Fig. 6.

SFN treatment causes induction of PAI-1 protein in prostate cancer cells. a Western blotting for PAI-1 protein using lysates from PC-3 and DU145 cells after treatment with DMSO (control) or the indicated concentrations of SFN for specified time periods. b Densitometric quantitation of PAI-1 protein expression changes (arbitrary units) from western blots shown in panel a. Results shown are mean ± SD (n=2–3).

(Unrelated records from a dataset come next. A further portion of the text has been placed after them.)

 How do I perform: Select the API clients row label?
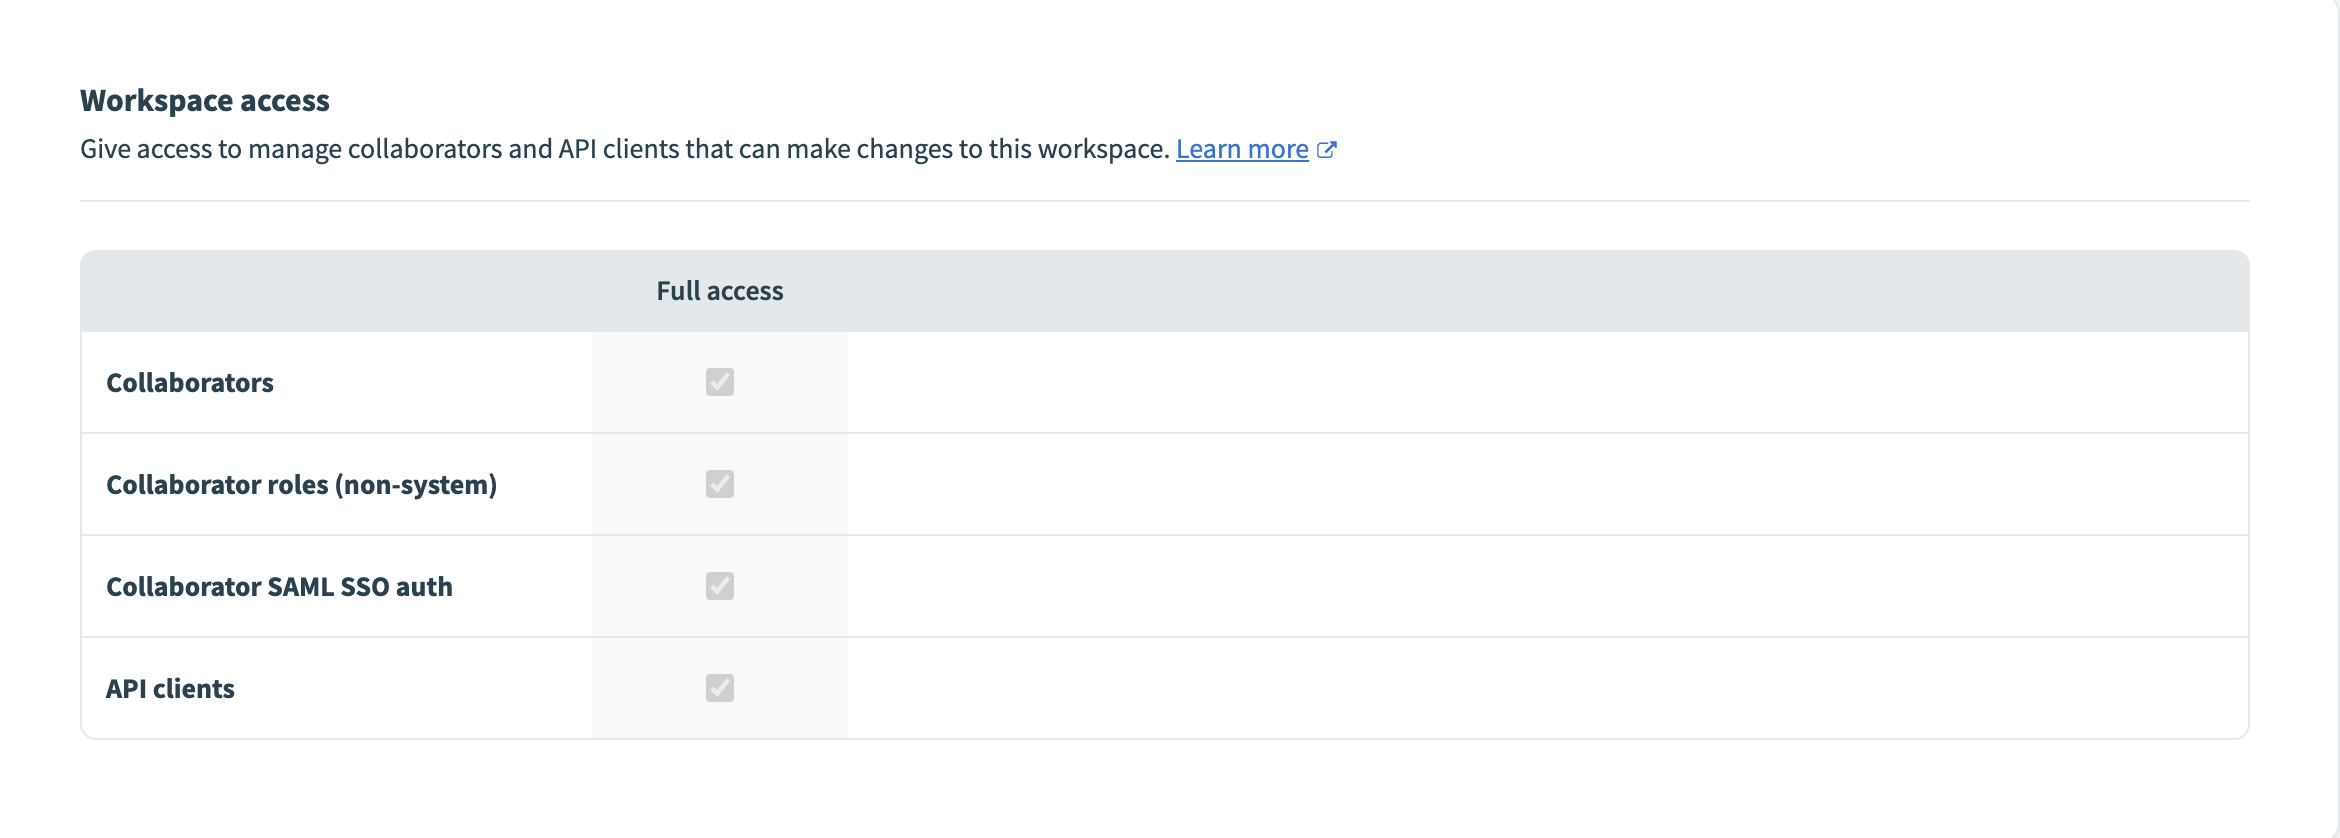(170, 689)
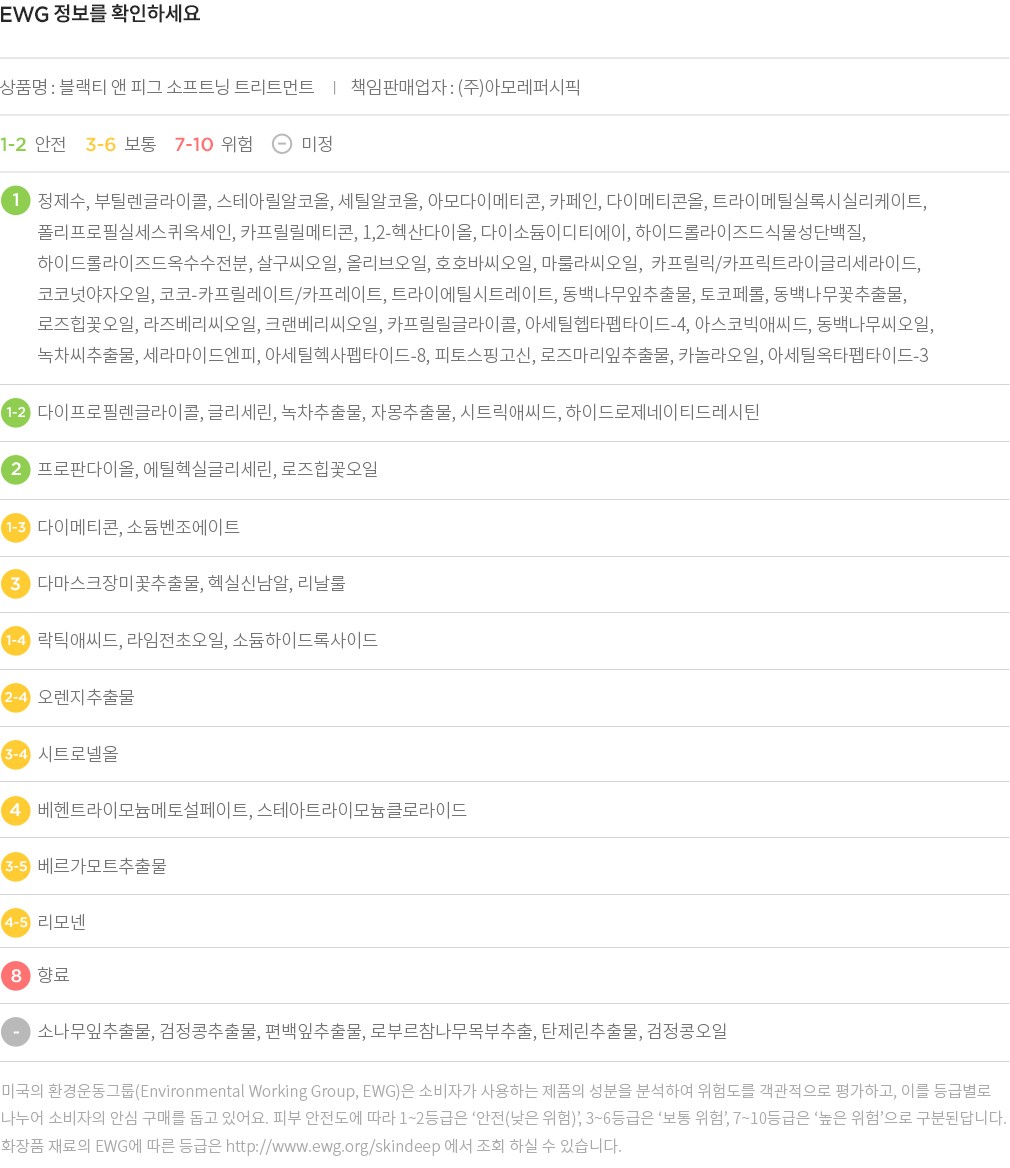Screen dimensions: 1010x1168
Task: Click the yellow 1-4 grade badge
Action: pyautogui.click(x=16, y=640)
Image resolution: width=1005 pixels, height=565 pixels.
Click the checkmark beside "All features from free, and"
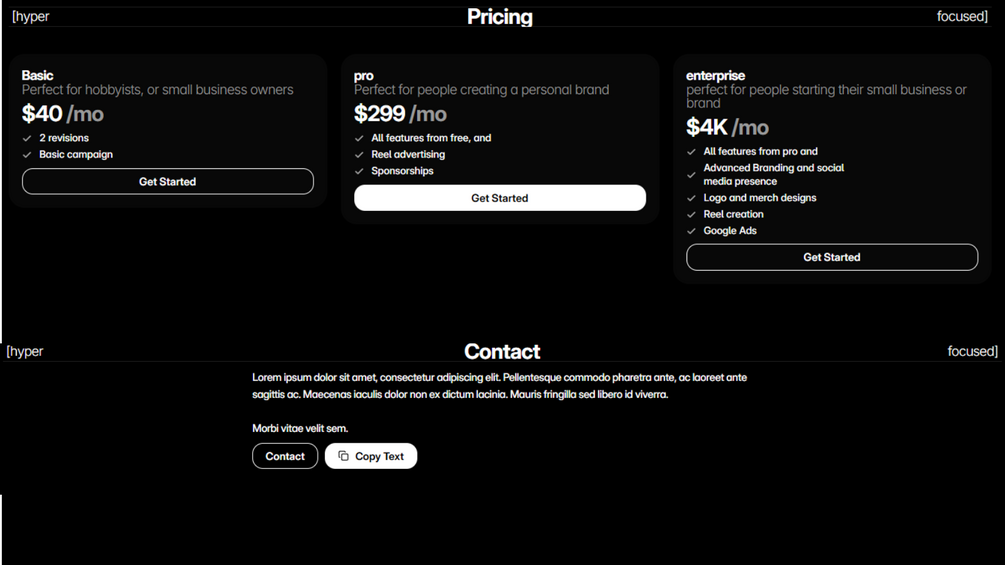(359, 138)
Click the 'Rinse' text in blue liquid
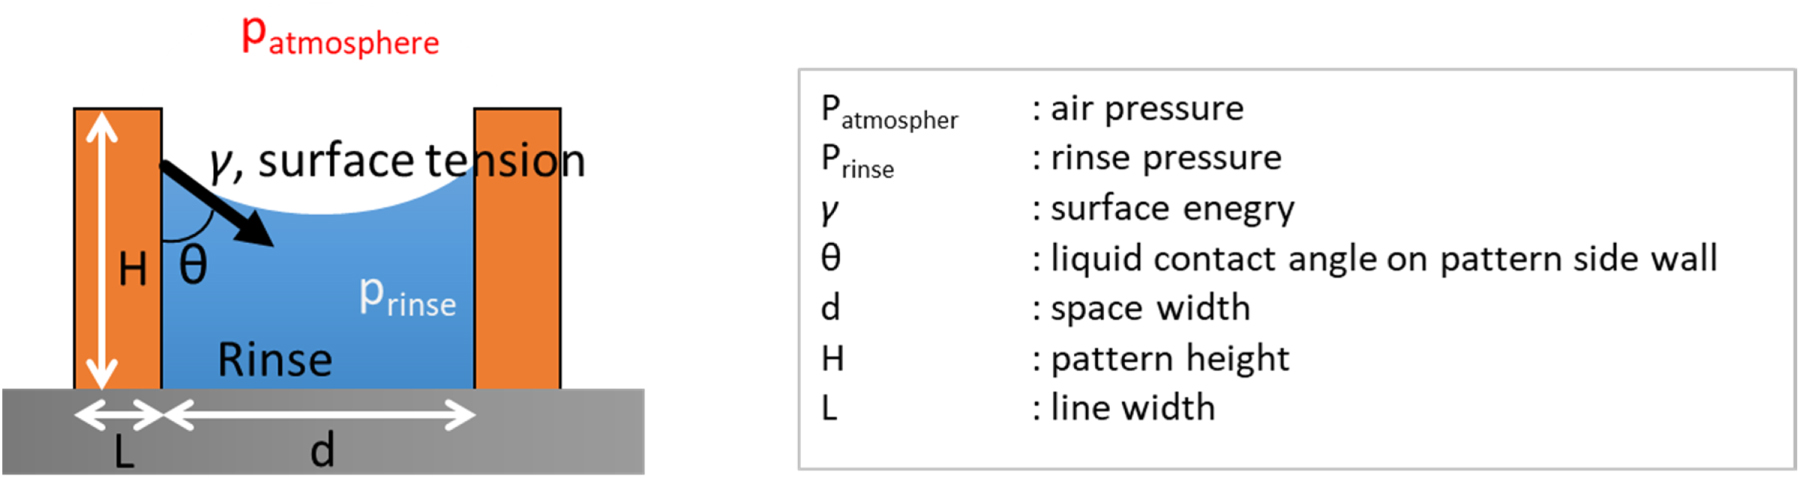This screenshot has height=478, width=1800. (275, 360)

Quantitation was normalized against actin protein band intensity for each individual experiment. c Western blotting for PAI-1 protein using lysates from PC-3 and DU145 cells transiently transfected with a control siRNA or a PAI-1-targeted siRNA. Blots were stripped and reprobed with anti-actin antibody. d Quantitation of cell migration in PC-3 and DU145 cells transfected with control siRNA or PAI-1-targeted siRNA after 24 h treatment with DMSO or 5 μM SFN. Results shown are mean ± SD (n=3). Significantly different (P < 0.05) compared with ^acorresponding DMSO-treated control and ^bbetween control siRNA transfected cells and PAI-1 siRNA transfected cells at each dose (0 or 5 μM SFN) by one-way ANOVA followed by Bonferroni’s multiple comparison test. Each experiment was repeated at least twice.